My revenue switch proposal keeps total state and local sales and property tax revenues, and government funding at all levels, very similar. But, this would give the State of Colorado a single sales taxing authority, which would provide administrative advantages, simply interstate sales tax collection efforts, and reduce the revenue uncertainties faces by local governments that don't have the resources to do elaborate economic projections and consider contingencies in their budget processes. It would also discourage intrastate competition for sales tax revenues that can lead to an excessive focus on developing new residential areas in unincorporated areas and excessive efforts to attract new mall developments even when the metropolitan area as a whole is overbuilt with respect to shopping malls.

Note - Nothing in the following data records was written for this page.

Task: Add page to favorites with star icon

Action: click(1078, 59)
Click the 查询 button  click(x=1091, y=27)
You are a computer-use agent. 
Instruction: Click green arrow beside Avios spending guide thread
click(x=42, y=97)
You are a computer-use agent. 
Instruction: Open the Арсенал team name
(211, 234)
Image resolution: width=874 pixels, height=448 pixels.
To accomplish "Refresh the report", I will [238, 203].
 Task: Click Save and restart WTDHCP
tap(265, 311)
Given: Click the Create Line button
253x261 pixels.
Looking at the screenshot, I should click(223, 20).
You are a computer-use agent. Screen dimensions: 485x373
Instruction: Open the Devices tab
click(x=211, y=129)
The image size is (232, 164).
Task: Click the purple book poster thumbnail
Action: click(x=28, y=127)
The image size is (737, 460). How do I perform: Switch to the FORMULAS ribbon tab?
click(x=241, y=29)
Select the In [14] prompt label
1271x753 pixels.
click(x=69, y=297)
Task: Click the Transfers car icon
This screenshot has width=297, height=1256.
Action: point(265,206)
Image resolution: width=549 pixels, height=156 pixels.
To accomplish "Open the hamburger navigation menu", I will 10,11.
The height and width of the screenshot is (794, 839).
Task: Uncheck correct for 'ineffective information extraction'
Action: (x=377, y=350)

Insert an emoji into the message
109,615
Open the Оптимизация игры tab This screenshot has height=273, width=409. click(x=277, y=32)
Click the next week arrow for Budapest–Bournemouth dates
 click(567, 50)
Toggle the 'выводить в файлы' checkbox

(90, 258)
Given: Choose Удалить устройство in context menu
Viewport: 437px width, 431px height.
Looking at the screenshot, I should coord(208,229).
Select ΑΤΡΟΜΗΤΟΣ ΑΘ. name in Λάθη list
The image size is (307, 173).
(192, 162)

The demise of school property taxes would allow most municipalities to replace the lion's share of their lost sales tax revenues with property tax revenues. Some municipalities would have to charge higher property taxes than others to provide services, based upon the size of their property taxes bases, but these disparities are less troubling at the municipal government level than they are in the state's K-12 education system where there is an expectation that every child in the state should have equal educational opportunities. Municipalities provide the every day basics of life, and a stable tax base for municipalities would insure that basics like police and fire department services, street cleaning, trash collection and the like could continue without regard for economic boom and bust cycles, given the state a solid foundation.

Near complete state funding of school districts would allow Colorado to travel down a path it has already gone far down where statewide school choice is the norm, and every child is on an equal footing regardless of where that child lives. Children unlucky enough to live in a place with a weak property tax base shouldn't have inferior educations. Increased states sales tax revenues acquired from municipal governments, and the generally broad, if regulated, power of the government to collect taxes, would be well suited to this task.

A shift of school district funding away from municipal governments (and removal of school board members from the property tax collecting system) would also cause decisions about school attendance to be less entangled with decisions about zoning and home buying. While geography obviously influences the school choices that parents make, in a purely state education system, it would play a much less dominant role than it does today.

This plan wouldn't change the basic mix of state and local taxes in Colorado, which isn't the problem. Colorado is typical on that front. But, by better matching taxes to the entities that are best suited to impose them, Colorado tax policy could produce more sensible school funding, more stable municipal finances, and intergovernmental competition for development could return to fundamentals rather than artificial tax issues.